I just can’t help myself. I know I have a very high probability of being wrong about this whole inflation thing and the Fed raising rates, but the good news is it doesn’t matter if I’m right or wrong because, well, see yesterday’s blog.
But I still can’t help myself…I’m taking the thoughts that should maybe stay in my head and jotting them down so I can be publicly derided in the future.
Not good risk management, but I can’t shake this.
When I went back and revisited some articles after the May 4th Federal Open Market Committee (FOMC) meeting, I noticed that Powell basically said they didn’t discuss any policy options that INCLUDED a 75 basis point (bps) hike.

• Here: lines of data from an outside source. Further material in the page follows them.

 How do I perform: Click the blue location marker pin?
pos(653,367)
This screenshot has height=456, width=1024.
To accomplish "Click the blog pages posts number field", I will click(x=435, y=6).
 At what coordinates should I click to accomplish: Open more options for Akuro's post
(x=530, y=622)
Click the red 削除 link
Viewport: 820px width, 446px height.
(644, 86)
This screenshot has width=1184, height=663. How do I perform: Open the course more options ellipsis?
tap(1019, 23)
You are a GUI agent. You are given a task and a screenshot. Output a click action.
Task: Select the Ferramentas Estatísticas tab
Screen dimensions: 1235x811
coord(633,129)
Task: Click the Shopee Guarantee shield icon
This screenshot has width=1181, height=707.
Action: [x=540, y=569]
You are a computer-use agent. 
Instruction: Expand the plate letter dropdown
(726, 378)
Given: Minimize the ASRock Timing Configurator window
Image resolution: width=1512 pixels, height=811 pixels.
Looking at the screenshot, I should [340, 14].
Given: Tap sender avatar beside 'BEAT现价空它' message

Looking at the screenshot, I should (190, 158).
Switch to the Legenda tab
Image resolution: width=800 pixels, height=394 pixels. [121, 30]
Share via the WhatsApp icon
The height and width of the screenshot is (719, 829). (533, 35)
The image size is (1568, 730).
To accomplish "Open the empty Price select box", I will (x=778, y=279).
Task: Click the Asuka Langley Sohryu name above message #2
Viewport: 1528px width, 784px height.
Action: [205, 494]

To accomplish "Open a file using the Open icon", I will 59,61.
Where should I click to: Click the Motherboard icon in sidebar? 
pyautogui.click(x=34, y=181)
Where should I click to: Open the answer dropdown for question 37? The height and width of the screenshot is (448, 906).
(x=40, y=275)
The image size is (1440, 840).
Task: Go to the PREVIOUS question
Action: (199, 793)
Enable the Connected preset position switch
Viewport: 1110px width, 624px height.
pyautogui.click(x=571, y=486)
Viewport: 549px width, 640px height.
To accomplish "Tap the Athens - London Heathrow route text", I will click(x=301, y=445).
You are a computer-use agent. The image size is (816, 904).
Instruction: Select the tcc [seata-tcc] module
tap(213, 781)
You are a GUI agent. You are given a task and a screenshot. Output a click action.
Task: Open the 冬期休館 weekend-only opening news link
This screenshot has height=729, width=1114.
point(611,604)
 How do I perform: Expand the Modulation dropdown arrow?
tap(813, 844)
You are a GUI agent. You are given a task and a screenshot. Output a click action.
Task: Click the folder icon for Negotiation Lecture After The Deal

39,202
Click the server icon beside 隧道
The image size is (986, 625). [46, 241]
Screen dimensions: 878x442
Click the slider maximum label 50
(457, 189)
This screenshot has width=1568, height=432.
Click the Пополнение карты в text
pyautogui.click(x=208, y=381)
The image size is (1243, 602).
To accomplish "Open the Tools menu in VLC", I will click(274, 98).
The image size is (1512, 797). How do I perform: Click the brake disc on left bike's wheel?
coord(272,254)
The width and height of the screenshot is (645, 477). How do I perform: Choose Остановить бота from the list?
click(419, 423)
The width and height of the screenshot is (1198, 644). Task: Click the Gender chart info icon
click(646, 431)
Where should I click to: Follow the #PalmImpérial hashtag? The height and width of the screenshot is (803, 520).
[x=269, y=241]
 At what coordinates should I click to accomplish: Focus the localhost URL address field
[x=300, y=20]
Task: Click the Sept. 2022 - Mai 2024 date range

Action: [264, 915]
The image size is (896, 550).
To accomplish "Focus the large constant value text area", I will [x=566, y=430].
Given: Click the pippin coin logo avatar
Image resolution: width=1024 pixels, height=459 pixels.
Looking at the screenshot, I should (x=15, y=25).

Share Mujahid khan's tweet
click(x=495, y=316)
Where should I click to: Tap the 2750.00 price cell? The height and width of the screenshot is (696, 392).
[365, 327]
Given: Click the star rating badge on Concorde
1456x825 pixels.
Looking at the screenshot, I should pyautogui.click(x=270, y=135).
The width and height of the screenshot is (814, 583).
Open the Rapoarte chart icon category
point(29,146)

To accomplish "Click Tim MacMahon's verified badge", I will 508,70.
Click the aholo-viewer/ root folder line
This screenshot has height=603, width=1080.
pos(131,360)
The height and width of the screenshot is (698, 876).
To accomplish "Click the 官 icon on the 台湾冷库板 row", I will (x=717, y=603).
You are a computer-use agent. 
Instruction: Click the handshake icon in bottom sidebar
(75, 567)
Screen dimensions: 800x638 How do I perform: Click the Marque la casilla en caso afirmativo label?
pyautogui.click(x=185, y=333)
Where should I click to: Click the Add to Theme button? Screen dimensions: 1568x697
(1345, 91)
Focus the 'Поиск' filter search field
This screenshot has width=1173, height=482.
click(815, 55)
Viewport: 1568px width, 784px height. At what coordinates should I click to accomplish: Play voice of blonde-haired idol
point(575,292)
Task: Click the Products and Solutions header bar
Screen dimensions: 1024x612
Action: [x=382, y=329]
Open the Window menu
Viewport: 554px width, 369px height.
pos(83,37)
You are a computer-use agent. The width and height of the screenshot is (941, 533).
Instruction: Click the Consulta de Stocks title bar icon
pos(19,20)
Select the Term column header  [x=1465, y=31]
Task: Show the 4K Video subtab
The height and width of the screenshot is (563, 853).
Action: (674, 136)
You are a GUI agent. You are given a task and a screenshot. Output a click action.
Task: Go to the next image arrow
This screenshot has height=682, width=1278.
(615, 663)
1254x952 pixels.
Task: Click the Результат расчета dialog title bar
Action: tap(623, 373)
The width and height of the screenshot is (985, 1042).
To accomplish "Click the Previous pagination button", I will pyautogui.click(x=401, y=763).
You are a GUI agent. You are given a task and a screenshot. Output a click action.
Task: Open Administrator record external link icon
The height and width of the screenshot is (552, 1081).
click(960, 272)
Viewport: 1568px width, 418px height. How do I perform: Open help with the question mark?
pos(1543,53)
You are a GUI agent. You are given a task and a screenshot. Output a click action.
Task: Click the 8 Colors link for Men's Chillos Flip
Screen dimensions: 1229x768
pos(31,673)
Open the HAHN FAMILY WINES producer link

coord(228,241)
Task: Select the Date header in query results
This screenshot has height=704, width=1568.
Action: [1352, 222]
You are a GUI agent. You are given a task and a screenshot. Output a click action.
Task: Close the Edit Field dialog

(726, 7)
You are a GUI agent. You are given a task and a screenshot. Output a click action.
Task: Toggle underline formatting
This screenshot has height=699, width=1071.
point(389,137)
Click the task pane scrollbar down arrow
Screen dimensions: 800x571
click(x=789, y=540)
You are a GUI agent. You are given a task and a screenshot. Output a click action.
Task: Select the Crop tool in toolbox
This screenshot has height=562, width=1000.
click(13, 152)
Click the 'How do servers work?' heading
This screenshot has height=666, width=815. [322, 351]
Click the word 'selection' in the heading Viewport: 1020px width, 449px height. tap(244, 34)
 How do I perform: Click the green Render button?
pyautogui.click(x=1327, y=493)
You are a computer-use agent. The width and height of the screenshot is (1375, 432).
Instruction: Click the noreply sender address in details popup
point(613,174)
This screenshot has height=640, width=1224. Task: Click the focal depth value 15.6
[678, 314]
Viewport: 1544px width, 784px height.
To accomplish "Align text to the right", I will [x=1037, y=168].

So here’s some dork stuff from that time:
- Year-over-year (Y/Y) CPI in March was 8.54%, and three months annualized at 11.27%
- Y/Y Core CPI (CPI minus food and energy) in March was at 6.47%
- University of Michigan survey showed the expected one-year inflation at 5.4%
OK – fast forward to now (meaning last Friday):
- Y/Y CPI in May was 8.58%, and three months annualized at 10.67%
- Y/Y Core CPI in May was at 6.02%
- University of Michigan survey showed the expected one-year inflation is still 5.4%
Here’s the head-scratcher between the two meetings:
- May CPI is just 4bps higher than March, and the 3-month annualized was 60bps lower
- May Core CPI is 45bps lower than March
- University of Michigan survey is unchanged
I mean, I don’t know about you, but that doesn’t seem to even register as very much, yet we went from Powell saying that they didn’t even DISCUSS 75bps in May to now there’s a strong possibility of 75bps???
I mean, I need Microsoft to create some profanity emojis…come on, at least give us a “WTF” emoji.
Maybe the lack of clarity and consistency out of the FOMC is the REAL reason we are seeing so much recent volatility. MAYBE the market is worried that the Fed is going to get more aggressive in combating inflation and cause a recession when, looking at the inflation info between the two meetings, inflation is possibly already getting better?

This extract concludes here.